OK, for the weird thing. Back in May I was driving in Arkansas and whap a bird hits the windshield. (#1) No biggie but thankfully no broken glass. Two weeks later while driving with the family a dove darts in front of the car and whap, (#2) it's a gonner. OK, two birds...two weeks. Then the family vacation comes. While driving and going under bridges I make the comment about how close those barn swallows come to the Daddy Wagon but somehow always swerve at the last minute, you guessed it, a little while later whap. (#3) The carnage isn't over though, I hit another dove in Taos New Mexico (#4) and another swallow (#5) in Colorado. Surely it's over 'cause what are the fucking odds right? Well, on the 1st day back to work I'm taking a shortcut on a sidestreet and another dove takes off late and gets it in the ass. (#6) My fucking god this is getting un-freakin'-real. Surely it's over, how many tweeties have to take a dirt nap due to my driving. Well...say hello to #7.
He was found stuck under the Daddy Wagon the other day and still resides there today. He stays as a warning for other fowl friends until he either starts to really stink or falls off and becomes rodent fare.
Maybe a vanity plate with "Stop me, I've killed before and I'll kill again" is necessary to get the message across. Until then the trophy is kinda cool.

7.18.2007

pimp my mu fu'n ride

Awhile back you may remember a post about totaling the VeeDub wagon. Well it went down that the wife got the cool Infiniti in the garage and I got her old ride. Not very manly, kinda practical and 100% dorkie. So I had to pimp it...All it took was a cool bike rack, one killer bike, and a sticker from Buddy and what was once a mild mannered milf mommy mobile is now known as the kickass Daddy Wagon.
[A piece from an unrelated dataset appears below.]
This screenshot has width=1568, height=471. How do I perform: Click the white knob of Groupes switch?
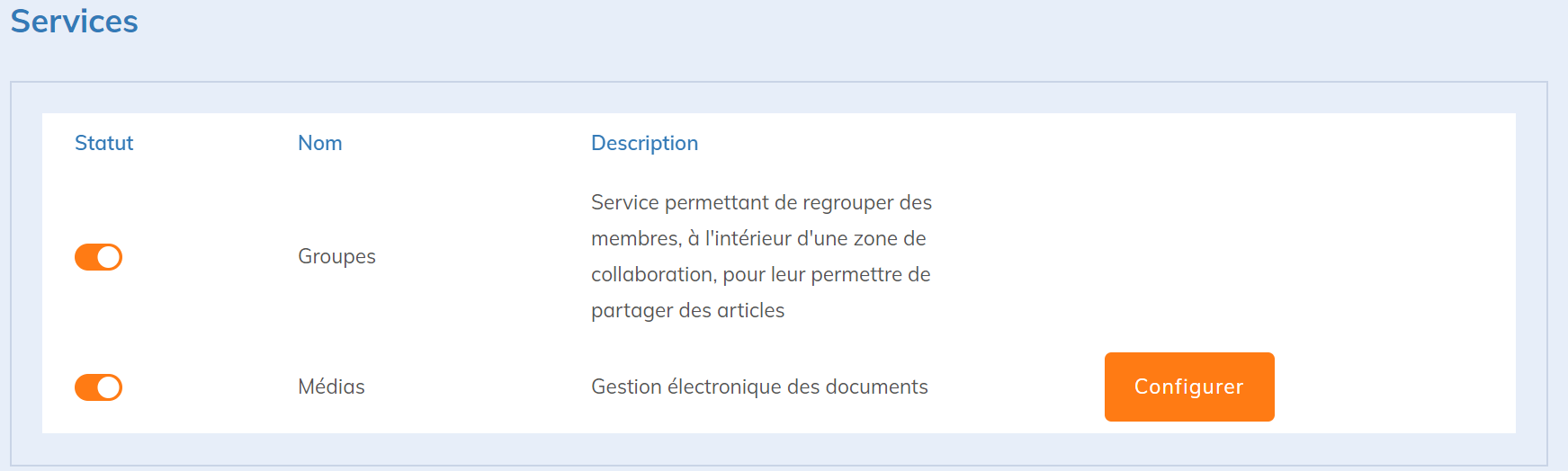109,257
Now on to some funner shit; been to Turkey lately? Like technical? Get some, it is one tough hombre in most spots due to the massive erosion we've occured lately. Add that to the fact that it's been almost 3 months since I've ridden ANYTHING and you get a sum of one whooped mofo. Didn't ride too much, just wanted to get a feel for it. Surprisingly the dudes I hooked up with wouldn't hit Lip Buster on the way out and after riding it I see why. It is by far the toughest I've ever seen it and add in the fact that it's damn hard to even see the trail in a few spots due to the vegetation sprawl and you've really got a badass mamma jamma on your hands. I rode it but by no means did I rail it. After seeing that there has been many other riders obviously riding when the trails were soaked I think I'll start riding when they're soaked too. I can't imagine more riders making the trails any rougher than they currently are. Besides that, when it's 90 degrees outside with 80% humidity those trails aren't drying anyway so I might as well enjoy riding when it's only 70 degrees and 100% humidity.
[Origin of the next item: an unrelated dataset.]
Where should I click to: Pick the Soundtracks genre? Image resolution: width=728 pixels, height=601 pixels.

As we say here at work; fuck it-get a bucket!

7.16.2007

todays freakin' world

I've got no idea how this ties to a cycling blog; but it sure fucking pissed me off. To tell the complete story would take way too long so I'll do a bullet list and try to shorten it up:

  • Oldest daughters now 12
  • She got her first hair “style” recently and the ok to wear light makeup
  • Now a 14 year old boy likes her, he’s one of her friends brothers
  • He comes to the house Thursday while I’m out of town to speak to her, she doesn’t want to go out and talk to him (and his friend, he’s important to the story {now known as #1}.)
    Friday they come back to the house and again she doesn’t want to go out; approximate time 6:15 p.m.
  • Approximately 7:00 p.m. I take her to the skating rink. While leaving the ‘hood I saw accomplice #1 walk across the street and hop on a skateboard. As he rides away I notice he’s got the same trucks as my daughter.
  • Hmmm, I think but don’t say a word to my kiddo.
  • When I arrive home sure as shit her skateboards gone.
  • Starsky jumps into action and goes looking for #1.
  • After awhile I can’t find him so I go to #2’s house and talk to his dad since #2’s out skating.
    Tell dad story he assures me his kid wouldn’t do that. (sure)
  • Back on the streets I find #1 on a bike and call #2’s dad. He now says his kid’s home and said #1 wanted to “jack” it for the trucks but that he didn’t see anything. (again...sure.)
  • #1 denies everything and takes off the other way to escape me.
  • He doesn’t, as stated before it’s rained forever here so his tracks into a yard and next to a fence do nothing to hide his tracks but it sure pisses me off.
  • I corner #1 and tell him to take me to his house so off we go. He tries to ditch me several times, but if you’ve seen my TV show you know I know these mean streets like the back of my hand.
  • When asked for his phone number and address he says “I don’t know”. The little fucker’s really pissing me off now.
  • Final ultimatum issued: House or cops.
  • He chooses cops.
  • I ringy-ding 911 and the cop says to let him go and they’ll send someone to the house.
    Sure as shit they do. While she’s there, #2 rolls up on a broken Huffy and says #1 gave this to him last week. The cop’s eye’s go all a glitter. She snags #2 into the car and away they go.
  • #2 says he doesn’t know the kids last name, his phone number, or where he lives. (sure)
  • Cop gets yearbook from the kids school, does her research, drops #2 off at his house, hopefully to an ass whoopin’, and searches for #1. She finds him and he’s still denying everything to the cop and his mother.
  • Cop loads #1 into the car to go to #2’s house to straighten this out; on her way #1’s mom calls and says there’s a board there she’s never seen.
  • They arrive at #1’s house to find my daughters board broken in half, supposedly from a failed trick. (sure)
  • Cop brings the board back and calls #1’s mom while there, she assures me she’ll be in touch by noon the next day and we’ll meet at the shop and get my kid a new board.
  • Of course the bitch doesn’t call; I call her at two, leave voice message, and the dad calls back at 4 and says; “I was texted to call you, I heard my son did something but his mother and I don’t talk so can you tell me what's up?”
  • FUCK YOU PEOPLE, they’re you're fucking kids...TALK OFTEN!
  • I tell him the scoop, and he says he doesn’t have the $50 to take care of the board. (imagine that) “Maybe I can next week” he says. (sure)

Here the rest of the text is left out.